1. Evaluate the restorations intraorally.
- Try-in all the restorations individually and confirm the proper marginal integrity.
- Try-in the restorations two at a time to check and adjust interproximal contacts. A frequent cause of canted restorations or poor marginal integrity, are tight interproximal contacts.
- Evaluate the occlusal plane and midline with the patient standing in front of you.
2. If there is a cant that needs to be corrected in the laboratory:
- Temporarily seat the restorations.
- If the restorations are crowns, seat them with a very small amount of Mock 2 (or Mock Slow if you require more time for this procedure). If they are veneers, you may need to use a temporary cement to lightly secure the restorations to the tooth.
- Take a facial photograph of the restorations with the patient standing in front of a horizontal line, lips retracted, level interpupillary line, teeth slightly apart (1-2 mm) so the maxillary and mandibular occlusal planes can be seen. Align the lens of the camera at the level of the maxillary arch. This photograph must show the cant which needs to be corrected.
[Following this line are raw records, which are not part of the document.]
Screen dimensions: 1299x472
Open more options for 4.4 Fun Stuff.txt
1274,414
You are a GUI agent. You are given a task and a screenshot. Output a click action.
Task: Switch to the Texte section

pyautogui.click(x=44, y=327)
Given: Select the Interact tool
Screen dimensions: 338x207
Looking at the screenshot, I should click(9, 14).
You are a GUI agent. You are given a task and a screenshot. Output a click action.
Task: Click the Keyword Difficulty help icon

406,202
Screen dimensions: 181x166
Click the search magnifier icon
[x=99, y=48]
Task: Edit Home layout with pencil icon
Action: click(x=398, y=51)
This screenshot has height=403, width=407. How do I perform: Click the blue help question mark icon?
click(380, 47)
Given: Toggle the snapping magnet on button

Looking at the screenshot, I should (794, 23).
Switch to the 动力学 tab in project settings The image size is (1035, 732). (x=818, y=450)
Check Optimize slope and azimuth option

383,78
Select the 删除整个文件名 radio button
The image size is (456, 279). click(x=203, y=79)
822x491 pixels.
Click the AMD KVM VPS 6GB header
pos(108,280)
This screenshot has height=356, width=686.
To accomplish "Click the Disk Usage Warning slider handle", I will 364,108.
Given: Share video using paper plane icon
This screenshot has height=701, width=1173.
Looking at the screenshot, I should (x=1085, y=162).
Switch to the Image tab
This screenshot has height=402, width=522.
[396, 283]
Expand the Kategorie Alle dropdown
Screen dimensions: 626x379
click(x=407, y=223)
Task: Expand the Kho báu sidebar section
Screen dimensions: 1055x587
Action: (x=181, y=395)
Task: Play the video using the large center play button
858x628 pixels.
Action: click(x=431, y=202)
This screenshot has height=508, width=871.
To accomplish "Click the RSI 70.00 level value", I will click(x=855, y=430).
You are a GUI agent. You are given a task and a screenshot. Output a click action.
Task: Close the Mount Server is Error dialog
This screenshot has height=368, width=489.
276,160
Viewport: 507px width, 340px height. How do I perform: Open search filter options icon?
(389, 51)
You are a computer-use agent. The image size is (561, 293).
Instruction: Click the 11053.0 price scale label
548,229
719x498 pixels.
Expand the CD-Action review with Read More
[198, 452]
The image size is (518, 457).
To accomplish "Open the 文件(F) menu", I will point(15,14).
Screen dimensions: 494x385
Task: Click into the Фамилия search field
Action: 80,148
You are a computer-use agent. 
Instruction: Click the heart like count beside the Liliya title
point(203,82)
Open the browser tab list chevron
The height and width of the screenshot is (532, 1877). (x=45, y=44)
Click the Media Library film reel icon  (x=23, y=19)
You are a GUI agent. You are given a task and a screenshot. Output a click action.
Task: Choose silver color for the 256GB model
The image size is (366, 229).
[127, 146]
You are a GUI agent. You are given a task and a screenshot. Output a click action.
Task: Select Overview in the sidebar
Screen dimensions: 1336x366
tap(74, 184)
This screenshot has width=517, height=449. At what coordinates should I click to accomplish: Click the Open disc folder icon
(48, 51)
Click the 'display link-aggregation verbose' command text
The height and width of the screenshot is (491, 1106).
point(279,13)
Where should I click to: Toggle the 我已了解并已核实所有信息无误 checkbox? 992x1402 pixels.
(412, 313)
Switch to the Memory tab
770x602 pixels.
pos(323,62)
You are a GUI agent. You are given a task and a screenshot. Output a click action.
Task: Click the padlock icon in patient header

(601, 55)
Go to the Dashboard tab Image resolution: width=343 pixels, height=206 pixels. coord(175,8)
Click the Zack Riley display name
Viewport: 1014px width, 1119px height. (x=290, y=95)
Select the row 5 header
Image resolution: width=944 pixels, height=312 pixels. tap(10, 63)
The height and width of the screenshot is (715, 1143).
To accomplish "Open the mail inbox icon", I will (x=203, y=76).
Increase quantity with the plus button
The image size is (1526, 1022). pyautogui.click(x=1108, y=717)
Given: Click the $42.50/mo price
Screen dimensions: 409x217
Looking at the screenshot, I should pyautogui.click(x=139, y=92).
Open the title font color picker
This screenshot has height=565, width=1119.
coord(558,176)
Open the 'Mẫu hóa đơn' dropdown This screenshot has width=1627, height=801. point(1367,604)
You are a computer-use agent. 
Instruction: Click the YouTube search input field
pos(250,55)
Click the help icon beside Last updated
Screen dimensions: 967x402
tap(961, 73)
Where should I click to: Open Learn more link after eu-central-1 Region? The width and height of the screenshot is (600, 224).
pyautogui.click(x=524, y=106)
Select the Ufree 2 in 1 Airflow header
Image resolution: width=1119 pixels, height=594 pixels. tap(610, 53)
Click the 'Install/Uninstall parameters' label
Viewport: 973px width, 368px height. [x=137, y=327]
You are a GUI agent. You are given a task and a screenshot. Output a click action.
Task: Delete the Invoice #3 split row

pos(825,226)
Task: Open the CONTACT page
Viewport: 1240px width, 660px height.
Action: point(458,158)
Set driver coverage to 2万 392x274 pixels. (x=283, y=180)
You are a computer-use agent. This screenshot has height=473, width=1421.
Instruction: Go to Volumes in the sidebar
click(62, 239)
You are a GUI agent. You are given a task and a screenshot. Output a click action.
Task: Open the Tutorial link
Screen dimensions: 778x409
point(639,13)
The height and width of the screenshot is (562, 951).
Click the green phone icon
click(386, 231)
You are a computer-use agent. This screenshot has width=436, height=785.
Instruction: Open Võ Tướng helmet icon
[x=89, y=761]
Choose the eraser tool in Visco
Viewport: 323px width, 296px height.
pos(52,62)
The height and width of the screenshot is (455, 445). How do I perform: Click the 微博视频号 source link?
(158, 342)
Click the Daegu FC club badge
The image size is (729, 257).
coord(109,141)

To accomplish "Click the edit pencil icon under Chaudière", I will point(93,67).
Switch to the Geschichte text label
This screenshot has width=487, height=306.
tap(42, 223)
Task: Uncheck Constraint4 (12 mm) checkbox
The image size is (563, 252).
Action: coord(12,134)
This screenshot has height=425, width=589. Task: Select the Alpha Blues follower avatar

- Take a new facebow with the restorations temporarily secured to the teeth. Be certain to level the facebow with the patient standing. Photograph the facebow transfer with the level line behind the patient.
- Return all of the original information and casts to the laboratory along with the new facebow transfer and photographs.
- Fill out a new prescription identifying the corrections needed including completing the diagram of the occlusal planes and midline relative to the interpupillary line and horizon.
Using the new facebow transfer, the laboratory mounts the original master cast with the restorations in position. If the new mounting and photographs all accurately represent the clinical situation, the laboratory and the dentist can both be confident in the corrections that are made.